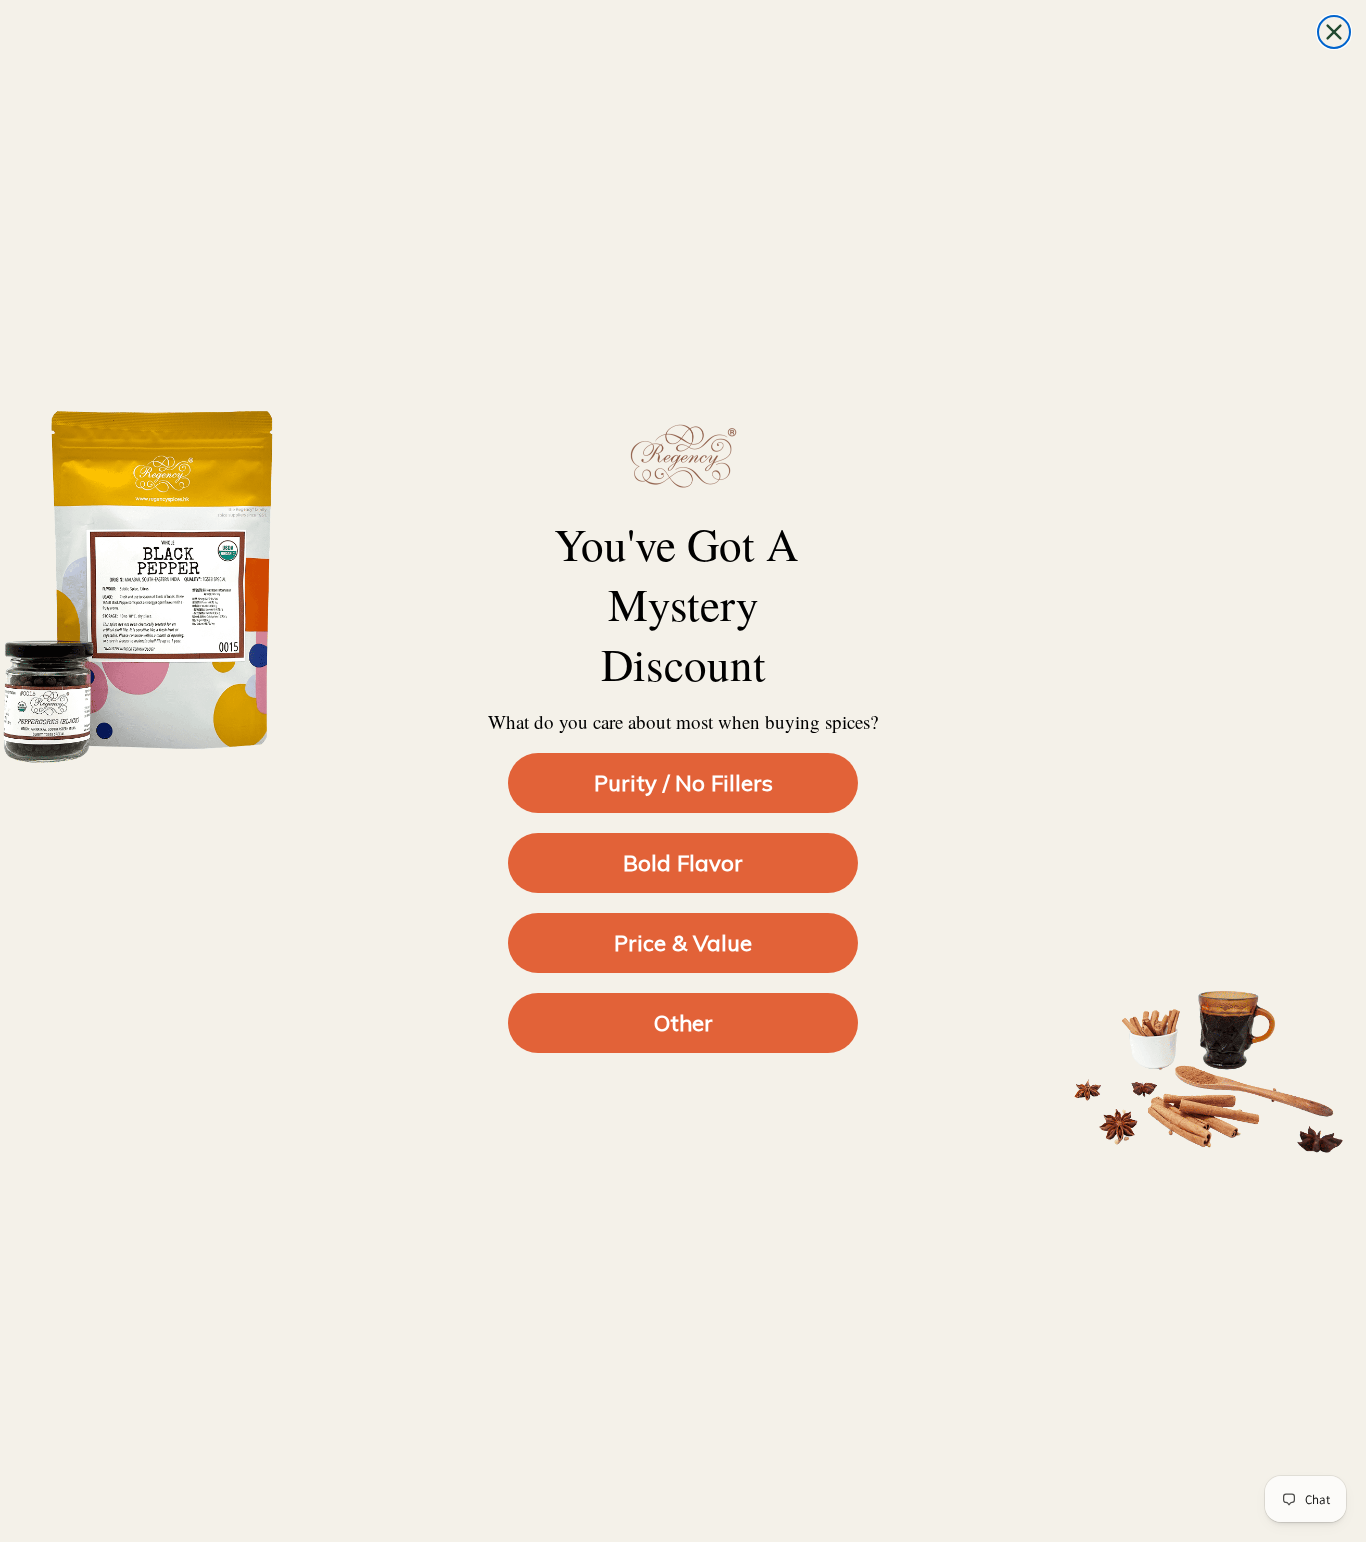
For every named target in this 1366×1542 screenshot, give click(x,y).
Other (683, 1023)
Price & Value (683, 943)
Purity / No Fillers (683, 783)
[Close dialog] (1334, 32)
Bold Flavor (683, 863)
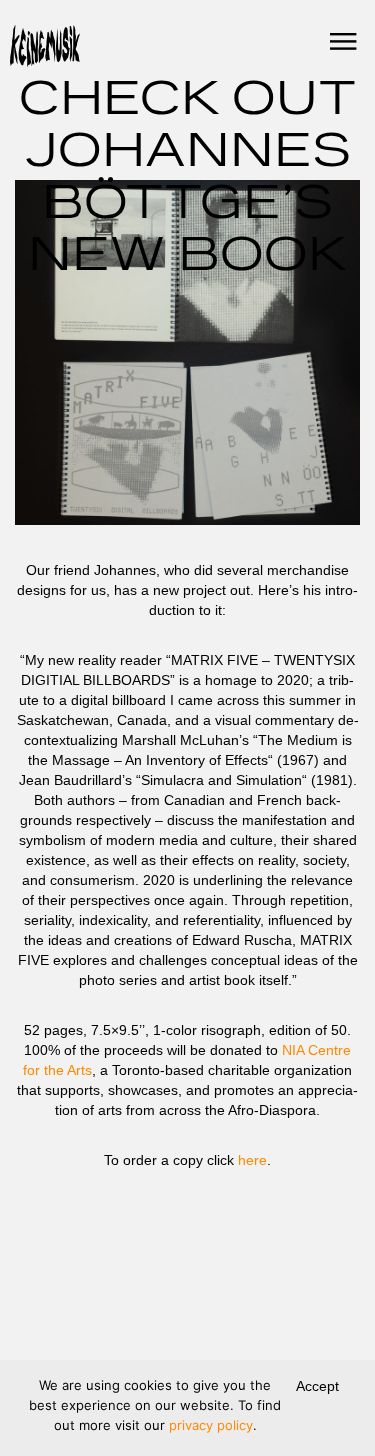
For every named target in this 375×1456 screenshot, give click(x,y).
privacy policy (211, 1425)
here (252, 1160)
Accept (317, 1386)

________________________________________

ASSIGNMENT »
Your answer should be the lines from the line containing "Price & Value (683, 943)" through the end of the listing above, output exactly and alone, without the pictures.

WRITTEN SOLUTION »
Price & Value (683, 943)
Purity / No Fillers (683, 783)
[Close dialog] (1334, 32)
Bold Flavor (683, 863)
For every named target in this 375×1456 screenshot, give click(x,y).
privacy policy (211, 1425)
here (252, 1160)
Accept (317, 1386)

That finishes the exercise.